ND Brings Farmer Safety Back to the Forefront
Thursday, January 13, 2022
2022 will see a renewed focus on farmer safety in North Dakota. A key position has been filled to focus on education designed to reduce accidents and fatalities on farms.
It's been more than 15 years since North Dakota had a farm and ranch safety coordinator through North Dakota State University Extension Services, a gap attributed to cuts in federal funding.
But with new money from the Legislature, Farm and Ranch Safety Coordinator Angie Johnson has been hired.
She said these days, producers face so many pressures, and it can be hard for them to think about slowing down and being extra careful.
"We are under Mother Nature's control, and also with the markets," said Johnson. "And so, how do you make really good, rational, safe and healthy decisions for yourself when you're under that kind of pressure?"
She said it's about more than just avoiding rushing on the job - things like healthy sleep habits also are important.
Johnson said it's hard to get true data on accidents in North Dakota, because so many family farms aren't required to report to OSHA. But in 2020, the state ranked second in the nation for injuries in confined spaces on farms.
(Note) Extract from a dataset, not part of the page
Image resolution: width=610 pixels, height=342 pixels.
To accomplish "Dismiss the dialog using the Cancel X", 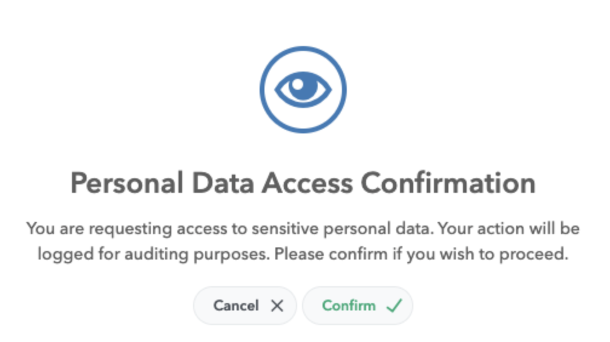I will tap(277, 306).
Shane Sickler - a fourth-generation farmer and member of the North Dakota Farmers Union - was injured in an accident several years ago.
He said he had noticed the decline in safety outreach, and feels a rejuvenated program will help producers, especially those seeing higher turnover with their staff.
"We're moving so much faster," said Sickler. "Equipment changes a lot, so you have to adapt to the equipment more often. And with inexperienced help that comes - that you hire, maybe every year - you have to re-educate 'em about the equipment and stuff."
As she shapes prevention education, Johnson said she'll gather feedback from local extension agents on the types of accidents they're seeing too often in their counties.
She also encouraged farmers to not ignore mental health concerns, so they're in the best position to run a safe operation.
"Take advantage of the rural mental health services we have," said Johnson. "They're so, so much better - they're improving. Telehealth has been a huge factor."